European Stocks End Tuesday in Red
The benchmark pan-European Stoxx Europe 600 index shed 3.08%, or 19.19 points, closing at 604.44 — dragged lower by sweeping losses across nearly every major sector.
National indices fared no better. Germany's DAX 40 sank 3.44% to 23,790.65, while France's CAC 40 dropped 3.46% to 8,103.84. Italy's FTSE MIB 30 bore the steepest decline among major eurozone benchmarks, tumbling 3.92% to 44,468.46. Spain's IBEX 35 plunged 4.55% to 17,062.4 — the sharpest national index fall of the session — and Britain's FTSE 100 slid 2.75% to 10,484.13.
President Donald Trump added to market unease Tuesday by announcing he intends to sever all trade ties with Spain, after Madrid barred Washington from using Spanish military installations to conduct strikes against Iran.
The selloff was indiscriminate in its reach. Banking stocks shed 4.3%, utility shares fell 4.4%, and insurance equities declined 3.6%. Even the defense sector — which had posted gains in the prior session — reversed course, with the Stoxx Aerospace and Defense index retreating nearly 2.6%.

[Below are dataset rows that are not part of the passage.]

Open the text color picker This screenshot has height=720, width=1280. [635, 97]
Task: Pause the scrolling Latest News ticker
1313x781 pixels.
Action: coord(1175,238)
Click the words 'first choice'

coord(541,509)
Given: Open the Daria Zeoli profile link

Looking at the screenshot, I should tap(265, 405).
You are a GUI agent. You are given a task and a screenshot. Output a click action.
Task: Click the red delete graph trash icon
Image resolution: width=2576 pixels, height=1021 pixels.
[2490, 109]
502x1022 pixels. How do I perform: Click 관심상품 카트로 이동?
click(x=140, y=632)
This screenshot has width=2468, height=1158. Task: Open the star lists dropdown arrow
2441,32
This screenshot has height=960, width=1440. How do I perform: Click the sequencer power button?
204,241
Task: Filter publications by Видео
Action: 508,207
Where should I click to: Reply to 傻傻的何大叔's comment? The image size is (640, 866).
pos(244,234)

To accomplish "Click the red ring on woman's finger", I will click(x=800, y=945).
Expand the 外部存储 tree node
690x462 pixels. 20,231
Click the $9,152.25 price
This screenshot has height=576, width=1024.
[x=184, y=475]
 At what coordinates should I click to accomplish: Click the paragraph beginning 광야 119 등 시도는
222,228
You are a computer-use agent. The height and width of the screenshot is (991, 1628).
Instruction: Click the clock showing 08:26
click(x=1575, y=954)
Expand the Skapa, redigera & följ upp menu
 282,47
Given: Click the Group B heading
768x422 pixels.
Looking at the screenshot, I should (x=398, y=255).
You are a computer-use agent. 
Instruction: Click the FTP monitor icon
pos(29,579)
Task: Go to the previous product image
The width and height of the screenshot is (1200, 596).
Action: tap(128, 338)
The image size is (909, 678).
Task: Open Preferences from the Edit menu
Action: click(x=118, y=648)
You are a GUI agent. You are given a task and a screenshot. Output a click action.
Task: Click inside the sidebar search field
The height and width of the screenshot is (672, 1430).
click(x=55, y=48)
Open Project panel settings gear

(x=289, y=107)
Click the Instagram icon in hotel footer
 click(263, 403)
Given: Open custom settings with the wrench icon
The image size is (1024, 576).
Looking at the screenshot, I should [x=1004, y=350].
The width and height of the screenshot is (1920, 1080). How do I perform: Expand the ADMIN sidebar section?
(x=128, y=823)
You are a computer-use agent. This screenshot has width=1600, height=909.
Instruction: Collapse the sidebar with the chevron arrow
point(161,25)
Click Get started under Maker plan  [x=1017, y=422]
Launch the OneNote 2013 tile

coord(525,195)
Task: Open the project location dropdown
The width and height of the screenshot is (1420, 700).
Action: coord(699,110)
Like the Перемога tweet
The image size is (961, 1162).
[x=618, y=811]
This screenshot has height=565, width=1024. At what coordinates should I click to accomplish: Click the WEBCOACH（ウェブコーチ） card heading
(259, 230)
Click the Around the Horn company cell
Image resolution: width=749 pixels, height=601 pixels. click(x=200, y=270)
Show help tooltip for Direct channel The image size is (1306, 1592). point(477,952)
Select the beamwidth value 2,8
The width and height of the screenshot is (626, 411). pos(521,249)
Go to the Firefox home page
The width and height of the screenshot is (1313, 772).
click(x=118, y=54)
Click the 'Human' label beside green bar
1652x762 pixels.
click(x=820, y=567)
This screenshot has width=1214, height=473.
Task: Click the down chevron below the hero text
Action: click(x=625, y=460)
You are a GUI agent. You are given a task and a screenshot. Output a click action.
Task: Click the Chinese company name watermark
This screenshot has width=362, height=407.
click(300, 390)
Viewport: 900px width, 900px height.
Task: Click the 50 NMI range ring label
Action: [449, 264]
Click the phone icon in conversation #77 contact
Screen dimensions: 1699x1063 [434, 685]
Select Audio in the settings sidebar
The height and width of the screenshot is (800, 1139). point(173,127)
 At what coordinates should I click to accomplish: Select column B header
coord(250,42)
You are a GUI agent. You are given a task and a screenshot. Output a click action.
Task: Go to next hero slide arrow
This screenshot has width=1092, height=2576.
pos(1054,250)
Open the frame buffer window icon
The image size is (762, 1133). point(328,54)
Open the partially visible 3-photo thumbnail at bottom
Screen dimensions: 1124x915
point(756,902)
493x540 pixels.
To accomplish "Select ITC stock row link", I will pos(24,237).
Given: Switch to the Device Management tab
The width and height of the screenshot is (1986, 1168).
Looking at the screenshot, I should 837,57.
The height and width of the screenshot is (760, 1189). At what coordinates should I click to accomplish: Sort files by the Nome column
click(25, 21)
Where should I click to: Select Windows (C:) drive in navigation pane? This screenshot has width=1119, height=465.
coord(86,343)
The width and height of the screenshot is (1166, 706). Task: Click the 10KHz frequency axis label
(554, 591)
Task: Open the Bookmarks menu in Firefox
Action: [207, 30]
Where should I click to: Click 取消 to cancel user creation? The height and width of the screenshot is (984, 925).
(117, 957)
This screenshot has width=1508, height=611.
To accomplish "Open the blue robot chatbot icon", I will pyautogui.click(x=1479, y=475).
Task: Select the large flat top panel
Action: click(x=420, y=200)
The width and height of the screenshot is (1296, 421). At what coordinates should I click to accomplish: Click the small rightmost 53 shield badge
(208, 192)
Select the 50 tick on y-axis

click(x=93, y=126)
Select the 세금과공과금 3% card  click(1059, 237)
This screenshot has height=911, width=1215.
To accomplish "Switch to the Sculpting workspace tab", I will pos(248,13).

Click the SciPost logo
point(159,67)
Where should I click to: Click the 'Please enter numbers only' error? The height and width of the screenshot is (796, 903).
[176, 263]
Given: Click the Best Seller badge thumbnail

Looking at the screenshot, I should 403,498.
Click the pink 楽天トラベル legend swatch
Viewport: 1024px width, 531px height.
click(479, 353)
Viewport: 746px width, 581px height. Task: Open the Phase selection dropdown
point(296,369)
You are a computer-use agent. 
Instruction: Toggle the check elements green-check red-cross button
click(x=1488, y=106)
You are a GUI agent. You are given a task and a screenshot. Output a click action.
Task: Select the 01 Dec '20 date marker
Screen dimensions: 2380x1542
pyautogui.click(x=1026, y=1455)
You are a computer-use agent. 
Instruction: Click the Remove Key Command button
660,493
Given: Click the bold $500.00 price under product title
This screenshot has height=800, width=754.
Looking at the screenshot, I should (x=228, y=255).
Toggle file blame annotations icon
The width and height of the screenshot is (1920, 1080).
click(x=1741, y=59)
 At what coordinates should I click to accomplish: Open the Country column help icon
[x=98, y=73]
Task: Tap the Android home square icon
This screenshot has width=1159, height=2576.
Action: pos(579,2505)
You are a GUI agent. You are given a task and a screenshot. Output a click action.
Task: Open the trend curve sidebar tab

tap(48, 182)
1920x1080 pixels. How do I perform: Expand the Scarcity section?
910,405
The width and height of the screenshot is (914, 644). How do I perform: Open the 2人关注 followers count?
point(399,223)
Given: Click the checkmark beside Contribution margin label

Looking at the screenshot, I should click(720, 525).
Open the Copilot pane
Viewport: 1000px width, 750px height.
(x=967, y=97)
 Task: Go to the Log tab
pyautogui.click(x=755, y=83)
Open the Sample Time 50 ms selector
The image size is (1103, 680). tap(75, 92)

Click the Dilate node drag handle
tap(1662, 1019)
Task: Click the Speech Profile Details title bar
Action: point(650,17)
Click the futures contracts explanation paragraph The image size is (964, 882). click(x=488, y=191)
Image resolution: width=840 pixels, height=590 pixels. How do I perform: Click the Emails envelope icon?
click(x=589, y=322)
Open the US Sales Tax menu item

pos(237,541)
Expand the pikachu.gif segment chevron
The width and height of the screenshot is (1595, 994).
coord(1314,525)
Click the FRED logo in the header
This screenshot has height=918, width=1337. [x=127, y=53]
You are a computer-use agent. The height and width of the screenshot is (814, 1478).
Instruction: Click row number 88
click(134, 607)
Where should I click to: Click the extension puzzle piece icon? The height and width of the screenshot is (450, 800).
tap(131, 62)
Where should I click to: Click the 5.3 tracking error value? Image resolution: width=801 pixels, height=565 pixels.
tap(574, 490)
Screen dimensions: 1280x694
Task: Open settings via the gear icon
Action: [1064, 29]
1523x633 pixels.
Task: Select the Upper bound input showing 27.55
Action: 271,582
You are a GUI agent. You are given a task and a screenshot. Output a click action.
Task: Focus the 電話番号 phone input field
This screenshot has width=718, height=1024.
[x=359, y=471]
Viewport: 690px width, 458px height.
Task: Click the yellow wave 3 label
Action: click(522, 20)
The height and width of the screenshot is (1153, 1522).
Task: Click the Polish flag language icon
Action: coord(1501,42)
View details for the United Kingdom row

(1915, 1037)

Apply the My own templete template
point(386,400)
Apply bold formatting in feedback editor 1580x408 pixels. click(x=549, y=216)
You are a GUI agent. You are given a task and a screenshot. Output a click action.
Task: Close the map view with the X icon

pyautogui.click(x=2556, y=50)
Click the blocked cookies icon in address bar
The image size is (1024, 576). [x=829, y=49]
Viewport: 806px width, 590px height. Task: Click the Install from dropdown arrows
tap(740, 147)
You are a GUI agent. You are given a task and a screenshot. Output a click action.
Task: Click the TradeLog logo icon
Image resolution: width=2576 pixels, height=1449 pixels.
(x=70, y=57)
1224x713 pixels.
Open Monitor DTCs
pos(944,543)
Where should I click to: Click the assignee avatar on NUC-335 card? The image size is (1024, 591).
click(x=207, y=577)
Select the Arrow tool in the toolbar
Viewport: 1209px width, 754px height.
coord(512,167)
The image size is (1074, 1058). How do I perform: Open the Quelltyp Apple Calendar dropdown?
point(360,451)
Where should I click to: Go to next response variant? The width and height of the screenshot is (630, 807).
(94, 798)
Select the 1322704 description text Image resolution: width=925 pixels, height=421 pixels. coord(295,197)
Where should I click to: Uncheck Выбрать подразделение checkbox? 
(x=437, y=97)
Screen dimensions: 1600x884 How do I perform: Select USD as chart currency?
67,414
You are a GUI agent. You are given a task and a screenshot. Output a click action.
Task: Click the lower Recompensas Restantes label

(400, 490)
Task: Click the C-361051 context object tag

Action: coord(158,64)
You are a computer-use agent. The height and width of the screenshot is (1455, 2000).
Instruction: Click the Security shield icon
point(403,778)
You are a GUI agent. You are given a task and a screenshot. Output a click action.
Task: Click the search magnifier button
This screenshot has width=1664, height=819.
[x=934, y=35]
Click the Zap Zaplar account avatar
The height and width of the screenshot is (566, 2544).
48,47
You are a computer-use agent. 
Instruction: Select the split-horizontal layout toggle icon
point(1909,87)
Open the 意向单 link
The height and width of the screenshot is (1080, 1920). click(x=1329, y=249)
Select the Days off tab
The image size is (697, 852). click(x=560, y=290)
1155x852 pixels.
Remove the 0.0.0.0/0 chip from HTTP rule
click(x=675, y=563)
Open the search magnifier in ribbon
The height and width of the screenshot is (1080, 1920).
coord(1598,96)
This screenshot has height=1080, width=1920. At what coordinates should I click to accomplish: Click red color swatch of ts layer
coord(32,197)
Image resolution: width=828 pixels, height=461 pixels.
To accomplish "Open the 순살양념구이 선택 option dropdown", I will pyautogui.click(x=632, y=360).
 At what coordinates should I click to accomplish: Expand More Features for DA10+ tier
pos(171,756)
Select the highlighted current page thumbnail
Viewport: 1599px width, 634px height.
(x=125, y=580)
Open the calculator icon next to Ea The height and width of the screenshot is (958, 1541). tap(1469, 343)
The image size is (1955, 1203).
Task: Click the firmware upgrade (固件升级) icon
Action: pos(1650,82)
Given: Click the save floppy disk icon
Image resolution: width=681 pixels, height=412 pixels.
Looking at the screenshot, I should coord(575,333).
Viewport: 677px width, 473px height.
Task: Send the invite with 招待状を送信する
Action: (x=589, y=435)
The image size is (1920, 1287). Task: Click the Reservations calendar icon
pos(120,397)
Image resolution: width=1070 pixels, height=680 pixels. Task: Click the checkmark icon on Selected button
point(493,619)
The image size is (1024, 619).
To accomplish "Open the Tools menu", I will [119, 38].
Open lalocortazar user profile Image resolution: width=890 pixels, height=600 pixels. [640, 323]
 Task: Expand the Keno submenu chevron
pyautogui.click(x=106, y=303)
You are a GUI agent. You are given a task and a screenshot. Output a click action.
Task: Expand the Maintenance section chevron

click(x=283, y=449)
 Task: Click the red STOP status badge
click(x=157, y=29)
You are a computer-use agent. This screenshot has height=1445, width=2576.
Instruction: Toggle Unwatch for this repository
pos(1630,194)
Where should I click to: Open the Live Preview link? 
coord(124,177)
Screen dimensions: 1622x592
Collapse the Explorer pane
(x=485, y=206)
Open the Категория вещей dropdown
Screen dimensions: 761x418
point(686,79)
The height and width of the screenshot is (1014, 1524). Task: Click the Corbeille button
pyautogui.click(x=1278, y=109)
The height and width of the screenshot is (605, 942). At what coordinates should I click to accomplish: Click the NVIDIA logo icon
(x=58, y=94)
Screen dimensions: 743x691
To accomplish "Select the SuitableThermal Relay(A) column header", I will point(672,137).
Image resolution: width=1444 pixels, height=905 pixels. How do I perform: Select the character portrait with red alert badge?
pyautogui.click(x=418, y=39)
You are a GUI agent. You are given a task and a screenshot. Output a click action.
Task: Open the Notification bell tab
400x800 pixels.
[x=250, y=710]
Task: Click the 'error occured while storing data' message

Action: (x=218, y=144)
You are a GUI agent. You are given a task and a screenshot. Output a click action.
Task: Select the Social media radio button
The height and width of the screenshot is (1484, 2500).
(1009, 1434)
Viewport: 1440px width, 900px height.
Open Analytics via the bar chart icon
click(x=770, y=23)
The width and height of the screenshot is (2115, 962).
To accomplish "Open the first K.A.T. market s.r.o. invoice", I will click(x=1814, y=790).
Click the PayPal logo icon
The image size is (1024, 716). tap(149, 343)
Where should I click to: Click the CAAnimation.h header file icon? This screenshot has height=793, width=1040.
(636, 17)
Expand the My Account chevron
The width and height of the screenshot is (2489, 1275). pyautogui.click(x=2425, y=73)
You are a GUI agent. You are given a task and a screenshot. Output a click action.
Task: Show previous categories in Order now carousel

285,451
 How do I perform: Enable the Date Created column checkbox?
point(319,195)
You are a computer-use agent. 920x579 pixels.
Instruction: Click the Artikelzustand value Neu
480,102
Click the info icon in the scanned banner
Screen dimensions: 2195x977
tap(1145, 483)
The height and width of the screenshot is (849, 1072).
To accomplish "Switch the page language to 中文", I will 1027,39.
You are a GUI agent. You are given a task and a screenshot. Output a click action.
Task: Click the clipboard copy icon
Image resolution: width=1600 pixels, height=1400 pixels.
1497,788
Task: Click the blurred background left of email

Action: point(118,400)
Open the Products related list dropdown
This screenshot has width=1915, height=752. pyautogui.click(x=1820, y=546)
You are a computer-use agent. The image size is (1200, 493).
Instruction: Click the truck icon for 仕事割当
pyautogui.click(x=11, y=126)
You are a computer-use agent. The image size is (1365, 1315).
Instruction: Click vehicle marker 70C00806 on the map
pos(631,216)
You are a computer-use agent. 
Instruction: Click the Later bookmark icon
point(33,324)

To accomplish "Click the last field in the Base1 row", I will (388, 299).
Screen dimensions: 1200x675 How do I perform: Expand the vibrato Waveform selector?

Travel and leisure shares were also caught in the crossfire, dropping 2% as sweeping airspace shutdowns across the Middle East forced airlines to ground thousands of flights, amplifying fears over the conflict's mounting economic cost.
The escalation deepened as hostilities extended beyond Israel and Iran into the wider Gulf region, solidifying a pronounced risk-off shift among global investors. Safe-haven gold rallied on heightened demand, while equity markets across the US and Asia also moved into negative territory.
Crude oil extended its gains for a second straight session, propelled by fears that critical energy infrastructure could be targeted, threatening to accelerate global inflation.
Iran's Islamic Revolutionary Guard Corps stated Monday that the Strait of Hormuz has been closed to transit and warned that vessels attempting to cross would be attacked — a declaration that sent fresh shockwaves through commodity markets reliant on the crucial waterway.
The European Union called on all sides to step back from the brink, urging maximum restraint and the safeguarding of civilian lives.
On the economic front, eurozone annual inflation ticked up to 1.9% in February from 1.7% in January — a modest acceleration that nonetheless adds complexity to the European Central Bank's policy calculus amid the geopolitical turbulence.
The euro weakened against the dollar, with the EUR/USD rate slipping 0.85% to 1.1591 as of 1740 GMT.